Unchecking "Use document font" will allow you to change the font and text height (in points or document units) as well as showing the options for bold-italic, strikeout, and underline. If your fabrication process requires stick font, this would also be the location to adjust for that. Stick font, or single line, stroke, or open loop font, must meet certain standards for manufacturing depending on machine type such as Computer Numerical Control (CNC), water jet, or a specific labeler or engraver.
Unless your organization has a custom specified stick font, SOLIDWORKS recommends using OLF SimpleSansOC Regular font for all stick fonts. Keep in mind that this font cannot be used with the extrude, cut, or split line features (see error message below), so making sure the sketch is visible and not hidden for manufacturing drawings or CAM functions is advised.
To remove the text categorization and simply have the letters/numbers/symbols recognized as sketch geometry (lines, arcs, splines, etc.), SOLIDWORKS gives you the option to dissolve sketch text into separate sketch entities. To do this, in an open sketch, right-click the text (you will see the pointer change to the Text [‘A’] icon when it is over the text) and select "Dissolve Sketch Text."
Converting Text into 3D Model Features
Once you have your sketch text style and positioning all formatted to your required specs, you can proceed with any model features to make your insignia stand out (or carve in, depending on preference). Extruded bosses and cuts are commonly used sketch text features as well as implementing a split line option or wrap (not covered here, see link below) to project the text onto your model.
Depending on your part geometry and sketch text plane location, utilizing extrusions to add to remove material can be a very simple process, especially to planar faces. For projecting text on non-planar surfaces, one useful feature is the end condition "Offset from Surface." With the sketch with your text selected, click the "Extruded Boss/Base feature." Then after choosing the "Offset from Surface" end condition, pick the curved face for the "Face/Plane" as seen in pink below.
Setting the "Offset Distance" (2.00mm in this example) creates the text height normal to the non-planar surface as you can see in the isometric and profile views below. You may have to toggle the "Reverse Direction" and check/uncheck the "Reverse offset" options to match the desired orientation of the arrow shown in the graphics area.

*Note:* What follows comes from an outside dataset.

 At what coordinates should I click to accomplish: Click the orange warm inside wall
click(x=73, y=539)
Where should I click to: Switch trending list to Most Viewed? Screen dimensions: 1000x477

Using the ‘Wrap’ feature is an additional method that can be very useful for non-planar surfaces. Check out our blog, "Wrapping Text Onto A Conical Face in SOLIDWORKS," for an example.
Finally, to put it all together, the "Split Line" feature will be used to project a 2D, driving spline curve onto a spherical surface. Clicking the Split Line icon under the Curves dropdown in the Features tab of the Command Manager toolbar at the top of your screen (or Insert > Curve > Split Line) will bring up the below menu in the PropertyManager.
Select the text sketch in the first box for the "Sketch to Project" and the sphere’s face in the second box for the "Faces to Split." The text plane is on the front plane which is symmetrical to the origin of the sphere so the option to project in a single direction or both directions is relevant. Without checking "Single direction," you can see in the first image below shows the text emitted on both sides of the sphere’s core, displaying both forward and backward, whereas the second image displays just one side with the text forward.
Alternatively, if the text plane is on one side of the sphere as shown below in the "Projecting Plane," it will not matter if a single direction is selected, completely splitting the body with the separated text surfaces.